Pouvez-vous nous expliquer le titre de votre livre Libérons l’assiette de nos enfants ! ?
Notre première idée est de passer le message suivant : attention, nous sommes dans une société très hygiéniste, trouvons une autre approche de l’alimentation. On sort à peine d’une époque où l’on comptait les calories et désormais, il faut scruter les apports nutritionnels de chaque aliment. La nutrition est devenue un diktat, allons vers la souplesse. Nous avons aussi envie de dire aux parents, détendez-vous, c’est toujours utile ! Arrêtons d’être hygiénistes et faisons confiance à nos sens. Prenons l’exemple d’un yaourt dont la date limite de consommation est passée. Il suffit d’ouvrir le yaourt, de le regarder, de le sentir, de le goûter pour voir s’il est propre ou non à la consommation. Et si c’est oui, on évite ainsi de gâcher. Nous avions aussi envie de dire « libérons les papilles, exposons l’enfant à une alimentation diversifiée et sortons du tout préparé ».
Comment peut-on stimuler les papilles de l’enfant justement ?
L’enfant a besoin d’être éduqué dans le sens où l’on doit l’aider à évoluer.
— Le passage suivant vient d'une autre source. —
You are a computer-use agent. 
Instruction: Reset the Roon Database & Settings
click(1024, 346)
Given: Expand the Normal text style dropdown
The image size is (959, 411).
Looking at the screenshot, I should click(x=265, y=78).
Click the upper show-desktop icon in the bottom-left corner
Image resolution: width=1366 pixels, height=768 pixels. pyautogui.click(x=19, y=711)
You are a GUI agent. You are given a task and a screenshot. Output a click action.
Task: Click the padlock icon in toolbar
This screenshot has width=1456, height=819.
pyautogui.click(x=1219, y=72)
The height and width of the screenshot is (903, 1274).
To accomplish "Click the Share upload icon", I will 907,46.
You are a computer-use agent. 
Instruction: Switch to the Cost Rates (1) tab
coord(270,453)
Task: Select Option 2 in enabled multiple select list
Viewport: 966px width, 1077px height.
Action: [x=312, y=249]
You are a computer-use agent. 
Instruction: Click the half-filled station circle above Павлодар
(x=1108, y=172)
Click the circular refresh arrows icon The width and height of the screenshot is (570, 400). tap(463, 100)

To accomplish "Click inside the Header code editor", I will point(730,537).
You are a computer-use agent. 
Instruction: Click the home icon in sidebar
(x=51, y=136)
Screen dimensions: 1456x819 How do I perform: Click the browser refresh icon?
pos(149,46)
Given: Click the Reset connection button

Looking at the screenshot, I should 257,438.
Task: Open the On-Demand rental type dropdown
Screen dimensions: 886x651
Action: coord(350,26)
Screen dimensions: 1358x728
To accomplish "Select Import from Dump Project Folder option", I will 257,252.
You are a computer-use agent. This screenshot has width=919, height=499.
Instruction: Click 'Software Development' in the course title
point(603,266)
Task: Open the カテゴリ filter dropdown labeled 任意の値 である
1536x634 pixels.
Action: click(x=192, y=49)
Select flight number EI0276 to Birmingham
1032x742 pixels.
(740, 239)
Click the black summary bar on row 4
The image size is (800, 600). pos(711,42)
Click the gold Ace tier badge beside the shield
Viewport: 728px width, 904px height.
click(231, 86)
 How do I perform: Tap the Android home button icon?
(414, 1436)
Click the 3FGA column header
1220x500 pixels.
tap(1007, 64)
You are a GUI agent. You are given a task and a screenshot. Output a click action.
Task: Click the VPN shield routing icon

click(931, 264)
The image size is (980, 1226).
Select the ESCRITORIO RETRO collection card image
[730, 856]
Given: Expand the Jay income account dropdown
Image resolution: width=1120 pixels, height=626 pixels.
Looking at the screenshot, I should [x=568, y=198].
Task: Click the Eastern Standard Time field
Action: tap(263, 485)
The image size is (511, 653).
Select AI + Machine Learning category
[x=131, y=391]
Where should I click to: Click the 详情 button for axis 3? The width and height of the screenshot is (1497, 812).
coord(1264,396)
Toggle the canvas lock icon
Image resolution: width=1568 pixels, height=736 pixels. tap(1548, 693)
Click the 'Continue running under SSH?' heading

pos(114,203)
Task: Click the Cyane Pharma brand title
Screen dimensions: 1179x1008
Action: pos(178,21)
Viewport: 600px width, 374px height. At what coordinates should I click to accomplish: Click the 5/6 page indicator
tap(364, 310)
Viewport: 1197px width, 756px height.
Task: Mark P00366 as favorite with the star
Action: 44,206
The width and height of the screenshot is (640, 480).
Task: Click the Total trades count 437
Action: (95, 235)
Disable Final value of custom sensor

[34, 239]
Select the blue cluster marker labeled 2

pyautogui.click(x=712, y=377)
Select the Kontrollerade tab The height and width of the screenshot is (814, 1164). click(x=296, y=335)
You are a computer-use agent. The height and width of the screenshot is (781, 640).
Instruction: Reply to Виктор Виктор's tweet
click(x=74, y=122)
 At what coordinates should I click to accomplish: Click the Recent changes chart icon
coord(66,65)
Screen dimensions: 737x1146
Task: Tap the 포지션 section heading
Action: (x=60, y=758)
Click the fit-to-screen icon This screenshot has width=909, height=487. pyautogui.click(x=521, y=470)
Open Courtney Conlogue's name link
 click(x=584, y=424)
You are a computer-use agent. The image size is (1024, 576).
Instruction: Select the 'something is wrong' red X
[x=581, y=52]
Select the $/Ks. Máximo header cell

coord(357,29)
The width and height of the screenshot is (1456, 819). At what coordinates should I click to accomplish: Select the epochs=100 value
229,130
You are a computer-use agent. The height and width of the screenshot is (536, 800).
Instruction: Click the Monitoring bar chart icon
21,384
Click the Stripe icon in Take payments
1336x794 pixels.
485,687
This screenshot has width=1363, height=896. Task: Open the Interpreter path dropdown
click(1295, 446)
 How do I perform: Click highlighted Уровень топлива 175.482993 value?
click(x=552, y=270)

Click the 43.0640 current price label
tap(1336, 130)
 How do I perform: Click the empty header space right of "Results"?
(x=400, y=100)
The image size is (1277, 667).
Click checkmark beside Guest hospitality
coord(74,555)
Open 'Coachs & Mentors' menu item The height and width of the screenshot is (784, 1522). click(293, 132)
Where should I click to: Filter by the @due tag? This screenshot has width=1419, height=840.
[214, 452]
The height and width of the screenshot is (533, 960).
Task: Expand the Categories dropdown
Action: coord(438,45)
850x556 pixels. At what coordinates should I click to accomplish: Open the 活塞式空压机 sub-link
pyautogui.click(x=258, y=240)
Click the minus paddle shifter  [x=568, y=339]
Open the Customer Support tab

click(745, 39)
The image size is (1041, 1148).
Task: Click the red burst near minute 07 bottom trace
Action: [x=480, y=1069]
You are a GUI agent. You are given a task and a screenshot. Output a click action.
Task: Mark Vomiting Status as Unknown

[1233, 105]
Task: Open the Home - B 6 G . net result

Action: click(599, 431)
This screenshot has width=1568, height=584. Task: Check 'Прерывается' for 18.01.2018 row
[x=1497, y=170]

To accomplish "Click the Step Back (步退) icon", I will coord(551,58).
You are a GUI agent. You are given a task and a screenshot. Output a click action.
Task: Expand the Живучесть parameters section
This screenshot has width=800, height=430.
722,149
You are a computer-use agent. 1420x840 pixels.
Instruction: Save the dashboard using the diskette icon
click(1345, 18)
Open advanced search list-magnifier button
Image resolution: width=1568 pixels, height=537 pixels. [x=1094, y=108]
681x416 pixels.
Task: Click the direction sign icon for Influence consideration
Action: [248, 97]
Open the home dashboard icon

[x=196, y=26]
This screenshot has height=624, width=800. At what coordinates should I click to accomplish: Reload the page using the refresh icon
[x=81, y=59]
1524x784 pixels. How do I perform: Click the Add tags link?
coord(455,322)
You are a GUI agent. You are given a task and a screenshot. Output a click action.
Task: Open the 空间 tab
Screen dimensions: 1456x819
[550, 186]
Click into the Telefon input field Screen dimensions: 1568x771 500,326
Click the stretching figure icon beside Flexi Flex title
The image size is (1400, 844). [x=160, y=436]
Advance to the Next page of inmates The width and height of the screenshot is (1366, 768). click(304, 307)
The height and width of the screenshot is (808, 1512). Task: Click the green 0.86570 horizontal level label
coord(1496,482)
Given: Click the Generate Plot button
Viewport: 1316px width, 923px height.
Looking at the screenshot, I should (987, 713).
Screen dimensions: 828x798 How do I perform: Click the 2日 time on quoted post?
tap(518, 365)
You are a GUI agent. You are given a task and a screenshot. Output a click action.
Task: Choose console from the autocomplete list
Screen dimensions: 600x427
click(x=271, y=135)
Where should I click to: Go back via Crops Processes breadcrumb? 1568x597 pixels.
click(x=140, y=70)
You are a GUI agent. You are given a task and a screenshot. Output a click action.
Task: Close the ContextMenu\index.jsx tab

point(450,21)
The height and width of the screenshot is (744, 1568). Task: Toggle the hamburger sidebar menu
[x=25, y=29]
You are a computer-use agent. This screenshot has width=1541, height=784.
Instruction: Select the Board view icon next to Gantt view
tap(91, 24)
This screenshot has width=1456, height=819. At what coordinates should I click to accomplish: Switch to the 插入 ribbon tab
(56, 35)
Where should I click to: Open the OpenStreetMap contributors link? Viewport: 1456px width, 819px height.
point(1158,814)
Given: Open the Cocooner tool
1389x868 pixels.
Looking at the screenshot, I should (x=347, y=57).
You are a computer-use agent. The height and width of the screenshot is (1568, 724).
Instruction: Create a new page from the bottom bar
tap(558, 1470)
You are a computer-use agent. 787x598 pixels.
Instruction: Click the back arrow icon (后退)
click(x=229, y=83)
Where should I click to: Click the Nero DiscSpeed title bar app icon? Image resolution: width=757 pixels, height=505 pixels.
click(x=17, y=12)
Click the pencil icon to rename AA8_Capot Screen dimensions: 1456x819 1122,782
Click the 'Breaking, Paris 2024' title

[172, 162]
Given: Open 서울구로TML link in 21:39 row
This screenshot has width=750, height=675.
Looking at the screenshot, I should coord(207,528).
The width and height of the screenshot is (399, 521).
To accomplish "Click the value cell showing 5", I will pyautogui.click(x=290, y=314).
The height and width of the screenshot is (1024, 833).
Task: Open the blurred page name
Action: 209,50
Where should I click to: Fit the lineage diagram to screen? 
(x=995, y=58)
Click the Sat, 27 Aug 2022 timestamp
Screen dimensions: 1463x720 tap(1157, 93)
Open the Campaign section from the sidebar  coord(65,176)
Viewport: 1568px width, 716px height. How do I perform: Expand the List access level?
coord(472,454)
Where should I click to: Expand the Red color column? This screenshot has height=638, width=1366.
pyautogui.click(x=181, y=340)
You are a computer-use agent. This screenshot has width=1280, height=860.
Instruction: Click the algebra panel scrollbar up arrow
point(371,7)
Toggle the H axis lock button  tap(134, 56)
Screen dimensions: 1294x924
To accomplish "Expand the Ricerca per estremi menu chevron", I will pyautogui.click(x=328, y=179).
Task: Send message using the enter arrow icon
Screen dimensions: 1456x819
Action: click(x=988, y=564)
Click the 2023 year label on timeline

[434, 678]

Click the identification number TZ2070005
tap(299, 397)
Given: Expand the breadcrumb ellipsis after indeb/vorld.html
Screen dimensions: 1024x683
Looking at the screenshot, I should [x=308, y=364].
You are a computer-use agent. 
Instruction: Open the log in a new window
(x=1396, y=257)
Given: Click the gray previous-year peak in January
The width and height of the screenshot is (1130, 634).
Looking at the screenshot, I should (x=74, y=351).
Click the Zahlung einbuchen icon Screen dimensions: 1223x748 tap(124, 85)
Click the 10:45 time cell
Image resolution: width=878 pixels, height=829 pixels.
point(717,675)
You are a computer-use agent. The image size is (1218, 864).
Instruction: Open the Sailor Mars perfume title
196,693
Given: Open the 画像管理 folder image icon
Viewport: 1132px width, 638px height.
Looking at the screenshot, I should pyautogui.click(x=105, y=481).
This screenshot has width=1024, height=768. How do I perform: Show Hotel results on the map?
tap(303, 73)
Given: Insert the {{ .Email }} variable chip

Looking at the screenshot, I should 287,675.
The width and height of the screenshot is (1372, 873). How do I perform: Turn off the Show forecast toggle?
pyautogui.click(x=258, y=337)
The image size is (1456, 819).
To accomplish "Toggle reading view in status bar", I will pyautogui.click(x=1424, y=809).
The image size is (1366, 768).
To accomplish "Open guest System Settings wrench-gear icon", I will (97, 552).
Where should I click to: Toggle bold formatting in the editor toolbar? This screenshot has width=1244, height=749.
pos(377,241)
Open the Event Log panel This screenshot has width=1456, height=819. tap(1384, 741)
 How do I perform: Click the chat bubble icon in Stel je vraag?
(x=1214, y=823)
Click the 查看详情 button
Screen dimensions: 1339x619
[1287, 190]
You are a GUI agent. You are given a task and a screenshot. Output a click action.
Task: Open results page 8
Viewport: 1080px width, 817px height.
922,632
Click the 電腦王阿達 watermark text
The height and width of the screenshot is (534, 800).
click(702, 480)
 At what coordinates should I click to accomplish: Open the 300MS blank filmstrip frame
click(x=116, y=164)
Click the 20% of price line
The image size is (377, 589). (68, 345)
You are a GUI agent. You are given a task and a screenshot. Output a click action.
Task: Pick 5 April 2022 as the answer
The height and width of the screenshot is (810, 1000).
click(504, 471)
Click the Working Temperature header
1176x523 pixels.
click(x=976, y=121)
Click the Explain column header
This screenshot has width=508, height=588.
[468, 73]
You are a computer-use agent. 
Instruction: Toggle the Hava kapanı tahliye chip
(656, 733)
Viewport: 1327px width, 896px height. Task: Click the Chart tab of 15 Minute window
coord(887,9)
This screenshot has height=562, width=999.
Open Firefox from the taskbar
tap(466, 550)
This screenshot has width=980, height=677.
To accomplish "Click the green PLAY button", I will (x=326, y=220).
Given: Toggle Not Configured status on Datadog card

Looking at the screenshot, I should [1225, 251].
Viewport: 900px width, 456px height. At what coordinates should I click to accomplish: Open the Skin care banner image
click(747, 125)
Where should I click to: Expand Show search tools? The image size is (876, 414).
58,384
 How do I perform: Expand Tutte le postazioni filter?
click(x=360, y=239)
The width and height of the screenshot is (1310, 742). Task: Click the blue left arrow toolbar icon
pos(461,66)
L’apprentissage du goût doit se faire accompagné par les parents. C’est normal qu’un enfant ne veuille pas mettre des choses nouvelles dans sa bouche. Prenons l’exemple du chou de Bruxelles, du pamplemousse ou du brocoli, il faut les cuisiner, les associer avec autre chose, les assaisonner pour en rendre l’approche plus facile.
Que faire face à un enfant qui ne veut manger que des pâtes ?
Pour passer cette étape longue où l’enfant ne veut manger que des pâtes, il faut savoir varier et être riche en proposition. Il faut lui exposer de nouveaux goûts en cuisinant une fois à la vapeur, la fois suivante avec des herbes, etc. C’est une étape normale mais il y a un deuxième aspect qui relève plus de la psychologie du parent. Il faut savoir s’il s’agit d’un refus avec un vrai rejet ou d’un enfant qui s’affirme et qui a trouvé un terrain de bataille face à ses parents. Le parent a un rôle de pédagogue et peut lui dire « d’accord pour les pâtes mais tu manges aussi des légumes » en évitant le conflit. Si l’enfant ne mange pas tout, on ne compense pas en lui donnant un autre plat ou un gros dessert, on continue la suite du repas comme c’était prévu.
Comment conseillez-vous de gérer les aliments qui font peur comme les gâteaux, les sodas, le ketchup…
Avec ces aliments qui font peur aux parents, il faut expliquer ce que c’est et instaurer des règles. Si on va au fast-food on explique à l’enfant « on y va pour te faire plaisir mais ça n’est pas en mangeant cette nourriture que ton corps va bien se construire ». Pour le ketchup, sa puissance gustative est si forte qu’elle étouffe les autres. C’est comme si on écoute de la musique à fond et que l’on passe une berceuse juste après, on n’entend plus la berceuse. On oublie le ketchup en usage systématique et on propose par exemple un blanc de poulet cuit avec un peu de miel. Prenons aussi les yaourts. Si l’on propose seulement des yaourts aromatisés, l’enfant va trouver le yaourt nature acide et va avoir envie de le sucrer et masquer ainsi sa saveur. Il faut changer les paramètres et favoriser les aliments plus naturels.
Comment faire manger des légumes à un enfant ?
On oublie le ketchup systématiquement. Il suffit d’être imaginatif et d’avoir envie. Devant le chou de Bruxelles que l’on mange de manière surcuite dans les cantines, aucun enfant ne peut être emballé. On peut le cuire de manière al dente, l’accompagner avec du beurre, une petite purée de pomme de terre et des lardons. En ce moment, en automne, on peut cuisiner une viande avec du céleri rave et des morceaux de poires dans la sauce. On en donne un peu à l’enfant pour lui faire découvrir. Il faut varier, imaginer et s’amuser.
L’éducation du goût, c’est une transmission ?
Oui ! Quand on donne un petit pot, même sans additifs, on fait sans certains sens. Si un enfant voit ses parents écosser les haricots et les mettre à cuire, cela ne produit pas le même effet. Quand on fait rissoler un poulet avec un peu de miel, il a l’odeur, le bruit du poulet dans la poêle, ça va lui donner envie de manger avant même de passer à table. Les parents ont plus de ressources que ce qu’ils pensent ou que ce qu’on leur fait croire.